His mother took no notice of his muttering. At last he shouted to her, “Mother, I have a woman in my eye at last.” She answered that and said “Arrah Jamie, you may keep her in your eye. You have no place else to put her”.
Another tells of how Johnnie McGlinchy was going down the town of Donegal with an old wag-by-the-wall clock under his arm to get fixed at the watchmakers.

Mairead and Francis Cunningham pictured at the launch of ‘Scéaltaí, the 1930s schools' manuscript collection of County Donegal’, in Dooish NS Ballybofey on Tuesday night Picture: Gerard McHugh

A neighbour named Charlie (who was fond of his drop) was standing outside Mick Mulacany’s public house.
He called to Johnnie: “No tick Johnnie?” “It’s aisy known there’s no tick,” answered Johnnie, “or you wouldn’t be standing outside.”
Another man in Donegal town with a cart of poteen heard that the ‘Revenue’ had information so he had to do a switch.
“There was another cart of turf coming in along with the cart in which the poteen was in. The men had no time to do anything but to change horses and put the white horse in the other cart.
“When the police came they took charge of the white horse and cart and brought them into the town and emptied the turf in the barrack yard, but the poteen was safely delivered by the other cart. So the police got fooled.
So the British Gover[n]ment failed to stop poteen-making in the parish of Inver. But the late Cardinal O'Donnell, then Bishop of Raphoe, made it a reserved sin to make poteen or sell it. So the making of poteen gradually stopped in this parish.”

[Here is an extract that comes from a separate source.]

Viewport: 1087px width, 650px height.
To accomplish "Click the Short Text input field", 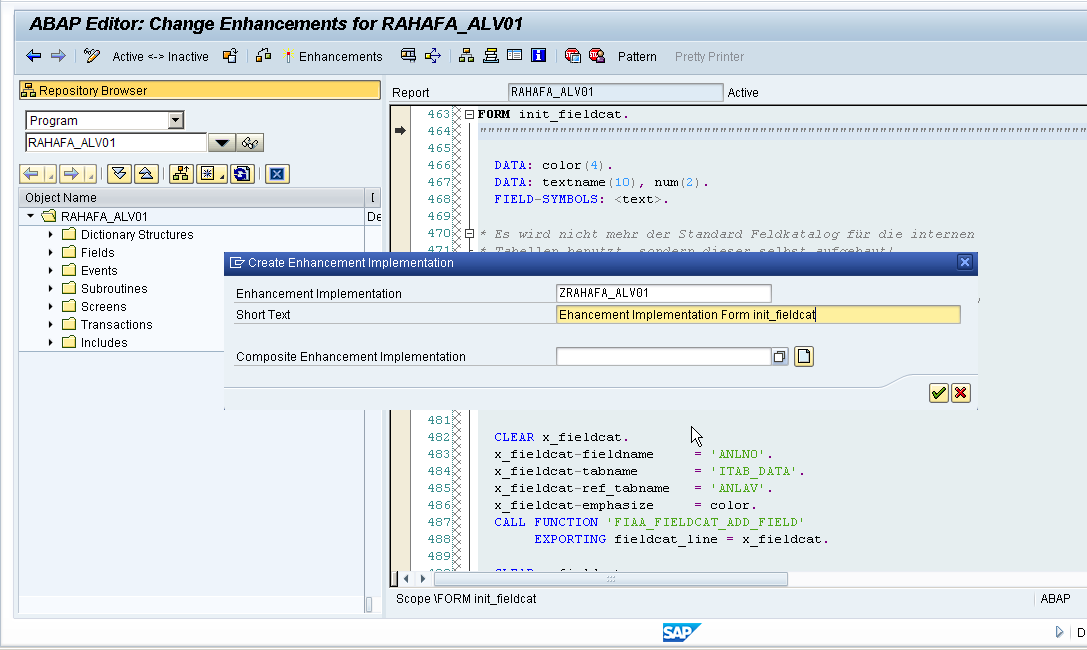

“Father Mick Kelly was parish priest in Killymard forty years ago. One day he met an old woman on the road. She told him that she was not in good health and that she wanted some of the Spa well water and those in charge of it would not give it to her without money and she had none to give them.
The priest told her to come along with him and he would soon get her plenty of Spa well water.
He went into the river above the Spa well house. He made a little hole in the top of his umbrella and immediately the water sprang up.
James Mullin the mason from Castle Street, Donegal built a cement wall around the well to prevent the river water from flowing into it. People go to it to get cured.
The people used to say a prayer for the priest that found the well and for the man that built the wall around the well.”
A certain Parish Priest called the Right Rev. Monsignor Walker, who lived in Donegal, a few years ago, instructed his servant boy on the proper way to address the Bishop who was on a visit to the Parochial House.
“Now,” said the priest, “You go up to the bishop's room, knock at the door and when the bishop says ‘Who is there?’ you reply ‘The boy my Lord’.”
The boy, doing as directed, knocked at the Bishop's door “Who is there?” asked the bishop...and the boy, very much excited replied “The Lord my boy!”
Other stories deal with local cures. For example. “People say that if you boil turnips with some butter and mash them up and tie them up in a cloth and put them on your feet, the cold will go away” or boil buttermilk and a little sugar together and drink hot before going to bed.
Another cure is to boil dockan roots and the leaves of a sycamore tree with sugar and sweet milk.
Blackcurrant jam - a tablespoonful, with a cup of boiling water poured upon it, is an excellent cure for colds.
And a remedy for burns is to cover the burned portion with common baking-soda and then to be tied tightly with a cloth soaked in buttermilk.”

One day a few years ago there was a tramp going along the road and he went into a public house in Laghey.
He asked the publican for a bottle of stout, and when he had it drunk he offered stamps in payment instead of money. The publican was quite willing to take the stamps, so the tramp jumped up, gave three stamps on the floor and calmly walked out.
About twenty-five years ago a man named Myles a humorous fellow, used to frequent Donegal town, and, indeed, he was well known throughout the country.
It happened one day however, a Protestant clergyman and his wife visited the town.
A few hours later the minister was ready to return but he could not find his wife, who had gone out to do some shopping.
While he was looking for her, he met Myles. Giving him a sixpence, the minister asked him to be good enough to search his wife.
A half-hour later Myles returned.
“I’m very sorry, your reverence, he said to the clergyman. “I searched all the public-houses in the town for your wife, but I could not find her!”